Yara Changyit-Levin, a 16-year-old teen from St. Louis, was one of the people running the phone bank game for the youth-led Sunrise Movement. The group endorsed Bowman and Booker among other candidates who support the Green New Deal. Teens — and even pre-teens as young as 12 — affiliated with the group then went to work to help them win their primaries. The group made a staggering 1.6 million phone calls to get out the vote for the two campaigns, more than the group said it made for Bernie Sanders (though they were able to do more canvassing for the presidential hopeful before the pandemic).

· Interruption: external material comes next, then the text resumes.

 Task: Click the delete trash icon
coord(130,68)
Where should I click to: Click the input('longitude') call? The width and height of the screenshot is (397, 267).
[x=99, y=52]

For Changyit-Levin, it’s been a chance to be a voice for her generation about the risks the climate crisis poses for voters who have a direct say in who leads the U.S. into the next decade. About a month ago, she remembers chatting up an older gentleman on the phone about Booker’s campaign. He had plenty of questions around climate change and immigration, but by the end of the conversation, he was excited. He pledged his commitment to voting for Booker. Though definitely a win, that wasn’t necessarily the end goal, Changyit-Levin said.

“That’s not the most important thing about that call. It was the connection with the voter,” she told Gizmodo. “We both felt heard and came out of that conversation more inspired and grounded than we were before.”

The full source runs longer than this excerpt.